Lines below that hold the word "computer" must be copied in full.
▼▼▼
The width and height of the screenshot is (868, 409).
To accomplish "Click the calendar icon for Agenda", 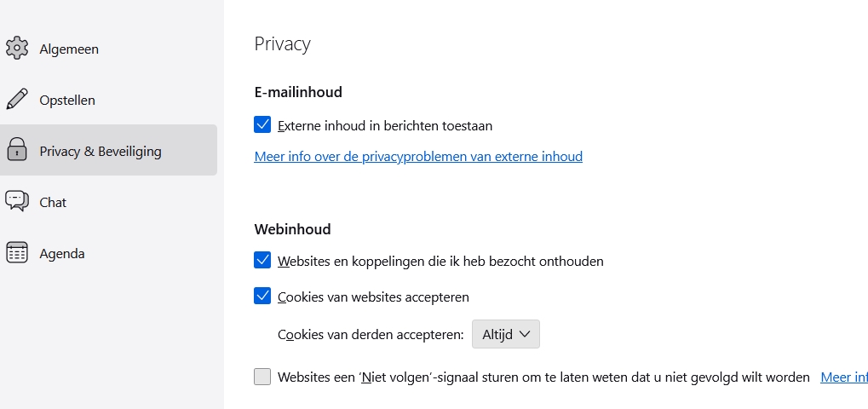I will (17, 253).
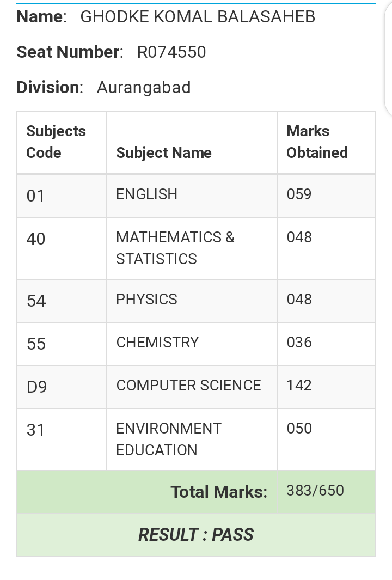This screenshot has width=392, height=580.
Task: Select the name GHODKE KOMAL BALASAHEB
Action: pyautogui.click(x=198, y=17)
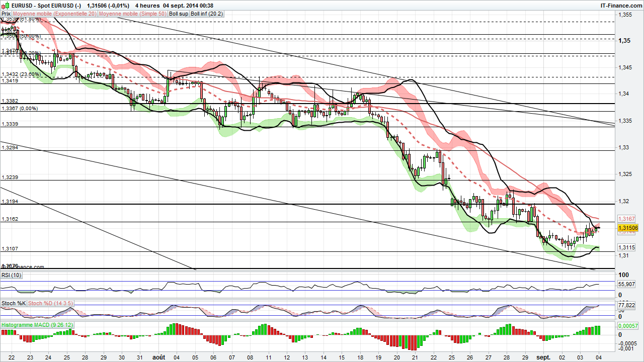Select the Stoch %K indicator label
The height and width of the screenshot is (362, 644).
[x=13, y=303]
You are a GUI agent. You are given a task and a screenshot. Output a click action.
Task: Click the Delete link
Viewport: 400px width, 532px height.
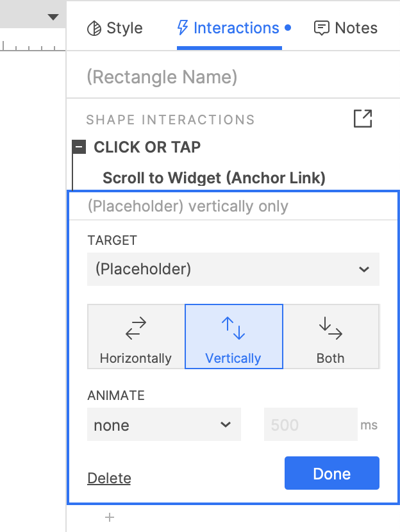click(x=109, y=478)
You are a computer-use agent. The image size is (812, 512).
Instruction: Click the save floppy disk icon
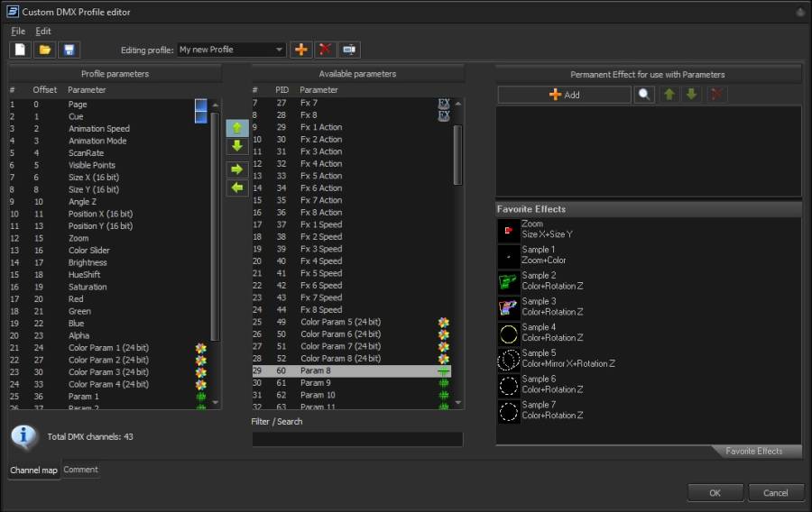pyautogui.click(x=69, y=50)
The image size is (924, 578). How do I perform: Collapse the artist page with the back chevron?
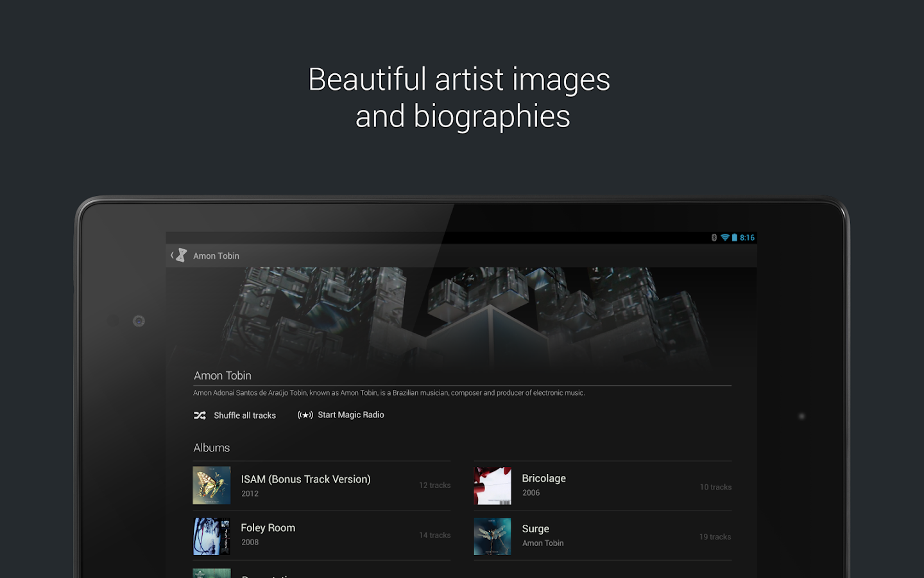pos(171,254)
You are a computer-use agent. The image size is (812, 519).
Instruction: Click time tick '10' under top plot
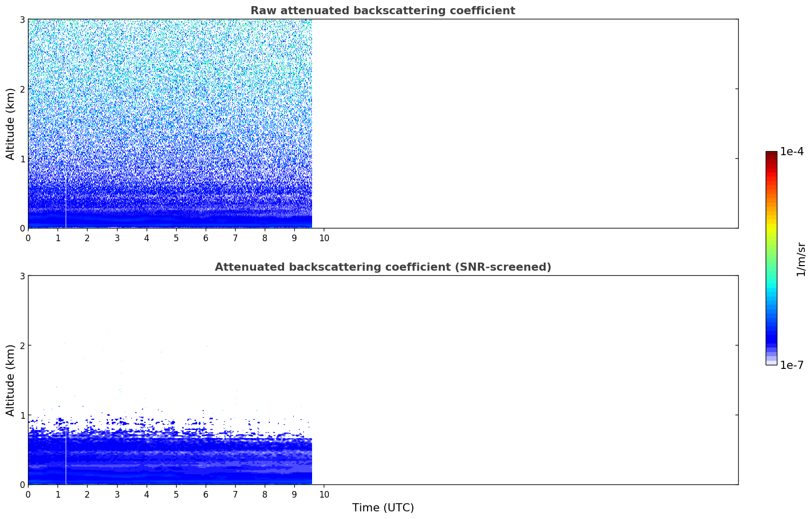pos(324,238)
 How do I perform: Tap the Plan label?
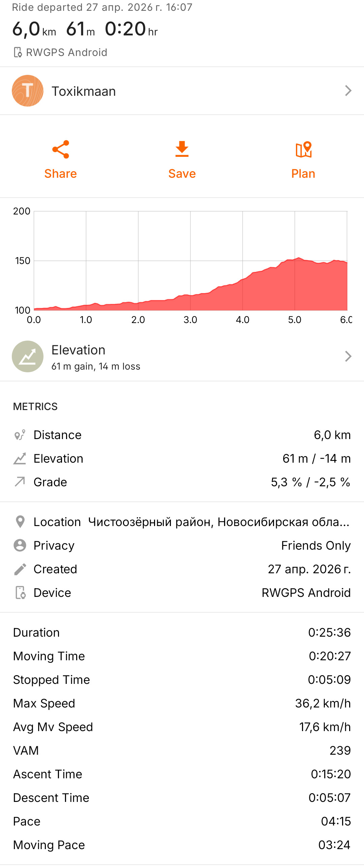[x=303, y=174]
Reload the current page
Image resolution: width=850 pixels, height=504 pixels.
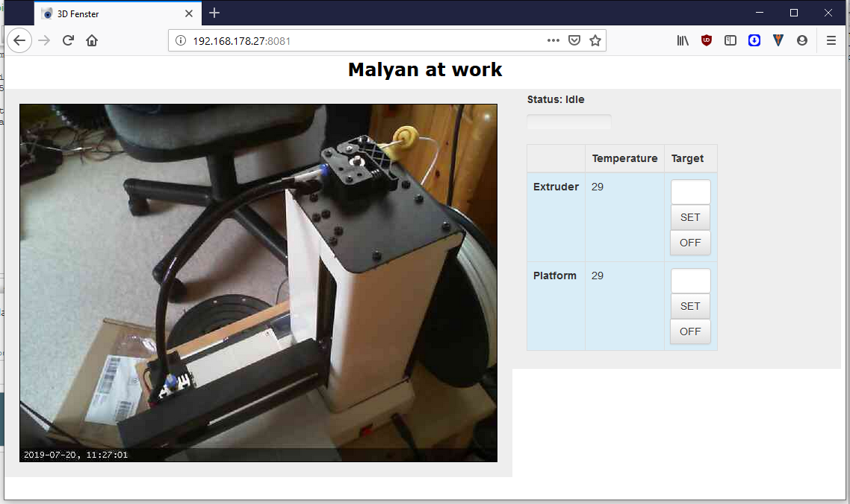[68, 40]
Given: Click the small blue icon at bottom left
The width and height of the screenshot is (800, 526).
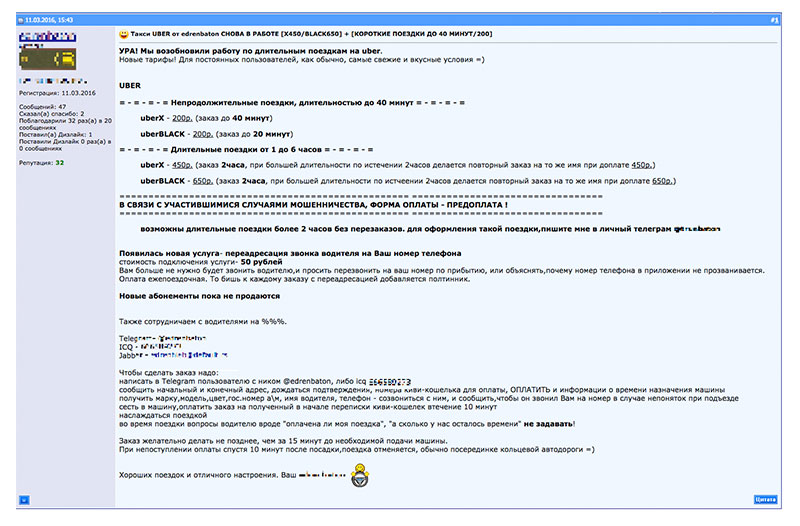Looking at the screenshot, I should [24, 498].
▲▲▲
### [Written response]
You are a computer-use agent. The image size is (812, 512).
You are a computer-use agent. The image size is (812, 519).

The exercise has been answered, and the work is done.